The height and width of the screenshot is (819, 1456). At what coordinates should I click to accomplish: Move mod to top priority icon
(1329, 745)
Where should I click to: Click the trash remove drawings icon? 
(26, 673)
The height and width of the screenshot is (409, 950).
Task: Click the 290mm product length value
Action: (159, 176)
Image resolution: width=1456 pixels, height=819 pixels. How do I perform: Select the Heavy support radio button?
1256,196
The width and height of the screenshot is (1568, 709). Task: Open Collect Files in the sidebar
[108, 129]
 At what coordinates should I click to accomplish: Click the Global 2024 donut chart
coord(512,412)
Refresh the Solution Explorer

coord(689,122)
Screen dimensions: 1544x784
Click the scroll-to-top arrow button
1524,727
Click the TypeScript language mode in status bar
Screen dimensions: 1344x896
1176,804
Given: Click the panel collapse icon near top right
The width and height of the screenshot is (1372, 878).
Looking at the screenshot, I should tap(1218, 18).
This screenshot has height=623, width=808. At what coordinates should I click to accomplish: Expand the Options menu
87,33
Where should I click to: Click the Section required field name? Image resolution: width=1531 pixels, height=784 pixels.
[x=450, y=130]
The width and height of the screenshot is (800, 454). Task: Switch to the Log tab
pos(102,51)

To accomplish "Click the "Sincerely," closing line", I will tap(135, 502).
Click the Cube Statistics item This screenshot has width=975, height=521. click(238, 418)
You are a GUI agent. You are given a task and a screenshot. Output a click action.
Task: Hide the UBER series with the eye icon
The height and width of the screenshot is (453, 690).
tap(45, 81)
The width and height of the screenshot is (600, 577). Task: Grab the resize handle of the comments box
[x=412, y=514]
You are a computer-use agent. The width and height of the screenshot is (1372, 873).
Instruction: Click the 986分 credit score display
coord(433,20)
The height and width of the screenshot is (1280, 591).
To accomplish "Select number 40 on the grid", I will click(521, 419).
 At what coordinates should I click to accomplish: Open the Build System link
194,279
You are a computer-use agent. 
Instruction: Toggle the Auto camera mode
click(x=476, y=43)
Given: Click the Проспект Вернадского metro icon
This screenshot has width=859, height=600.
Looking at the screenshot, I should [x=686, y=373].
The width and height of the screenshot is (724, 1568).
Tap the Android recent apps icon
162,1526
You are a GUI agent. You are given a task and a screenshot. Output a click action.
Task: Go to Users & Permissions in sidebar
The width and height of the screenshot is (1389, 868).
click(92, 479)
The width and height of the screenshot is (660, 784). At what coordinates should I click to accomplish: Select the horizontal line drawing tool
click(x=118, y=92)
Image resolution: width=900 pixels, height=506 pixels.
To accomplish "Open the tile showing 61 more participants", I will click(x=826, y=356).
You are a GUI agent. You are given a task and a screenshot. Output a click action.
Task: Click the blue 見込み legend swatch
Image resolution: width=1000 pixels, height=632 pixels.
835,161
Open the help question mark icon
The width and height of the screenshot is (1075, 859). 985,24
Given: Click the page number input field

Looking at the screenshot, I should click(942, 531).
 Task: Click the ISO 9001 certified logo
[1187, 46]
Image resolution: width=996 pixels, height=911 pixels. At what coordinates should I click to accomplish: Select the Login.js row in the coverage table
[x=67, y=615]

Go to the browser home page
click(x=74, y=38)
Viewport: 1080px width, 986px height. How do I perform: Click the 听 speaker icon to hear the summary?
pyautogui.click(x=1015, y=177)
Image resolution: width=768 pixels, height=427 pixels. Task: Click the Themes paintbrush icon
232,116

•••••

Render every line of the records above as a JSON list of strings, one string per line, leaving out blank lines.

• [Response]:
[
  "The height and width of the screenshot is (819, 1456). At what coordinates should I click to accomplish: Move mod to top priority icon",
  "(1329, 745)",
  "Where should I click to: Click the trash remove drawings icon? ",
  "(26, 673)",
  "The height and width of the screenshot is (409, 950).",
  "Task: Click the 290mm product length value",
  "Action: (159, 176)",
  "Image resolution: width=1456 pixels, height=819 pixels. How do I perform: Select the Heavy support radio button?",
  "1256,196",
  "The width and height of the screenshot is (1568, 709). Task: Open Collect Files in the sidebar",
  "[108, 129]",
  " At what coordinates should I click to accomplish: Click the Global 2024 donut chart",
  "coord(512,412)",
  "Refresh the Solution Explorer",
  "coord(689,122)",
  "Screen dimensions: 1544x784",
  "Click the scroll-to-top arrow button",
  "1524,727",
  "Click the TypeScript language mode in status bar",
  "Screen dimensions: 1344x896",
  "1176,804",
  "Given: Click the panel collapse icon near top right",
  "The width and height of the screenshot is (1372, 878).",
  "Looking at the screenshot, I should tap(1218, 18).",
  "This screenshot has height=623, width=808. At what coordinates should I click to accomplish: Expand the Options menu",
  "87,33",
  "Where should I click to: Click the Section required field name? Image resolution: width=1531 pixels, height=784 pixels.",
  "[x=450, y=130]",
  "The width and height of the screenshot is (800, 454). Task: Switch to the Log tab",
  "pos(102,51)",
  "To accomplish \"Click the \"Sincerely,\" closing line\", I will tap(135, 502).",
  "Click the Cube Statistics item This screenshot has width=975, height=521. click(238, 418)",
  "You are a GUI agent. You are given a task and a screenshot. Output a click action.",
  "Task: Hide the UBER series with the eye icon",
  "The height and width of the screenshot is (453, 690).",
  "tap(45, 81)",
  "The width and height of the screenshot is (600, 577). Task: Grab the resize handle of the comments box",
  "[x=412, y=514]",
  "You are a computer-use agent. The width and height of the screenshot is (1372, 873).",
  "Instruction: Click the 986分 credit score display",
  "coord(433,20)",
  "The height and width of the screenshot is (1280, 591).",
  "To accomplish \"Select number 40 on the grid\", I will click(521, 419).",
  " At what coordinates should I click to accomplish: Open the Build System link",
  "194,279",
  "You are a computer-use agent. ",
  "Instruction: Toggle the Auto camera mode",
  "click(x=476, y=43)",
  "Given: Click the Проспект Вернадского metro icon",
  "This screenshot has width=859, height=600.",
  "Looking at the screenshot, I should [x=686, y=373].",
  "The width and height of the screenshot is (724, 1568).",
  "Tap the Android recent apps icon",
  "162,1526",
  "You are a GUI agent. You are given a task and a screenshot. Output a click action.",
  "Task: Go to Users & Permissions in sidebar",
  "The width and height of the screenshot is (1389, 868).",
  "click(92, 479)",
  "The width and height of the screenshot is (660, 784). At what coordinates should I click to accomplish: Select the horizontal line drawing tool",
  "click(x=118, y=92)",
  "Image resolution: width=900 pixels, height=506 pixels.",
  "To accomplish \"Open the tile showing 61 more participants\", I will click(x=826, y=356).",
  "You are a GUI agent. You are given a task and a screenshot. Output a click action.",
  "Task: Click the blue 見込み legend swatch",
  "Image resolution: width=1000 pixels, height=632 pixels.",
  "835,161",
  "Open the help question mark icon",
  "The width and height of the screenshot is (1075, 859). 985,24",
  "Given: Click the page number input field",
  "Looking at the screenshot, I should click(942, 531).",
  " Task: Click the ISO 9001 certified logo",
  "[1187, 46]",
  "Image resolution: width=996 pixels, height=911 pixels. At what coordinates should I click to accomplish: Select the Login.js row in the coverage table",
  "[x=67, y=615]",
  "Go to the browser home page",
  "click(x=74, y=38)",
  "Viewport: 1080px width, 986px height. How do I perform: Click the 听 speaker icon to hear the summary?",
  "pyautogui.click(x=1015, y=177)",
  "Image resolution: width=768 pixels, height=427 pixels. Task: Click the Themes paintbrush icon",
  "232,116"
]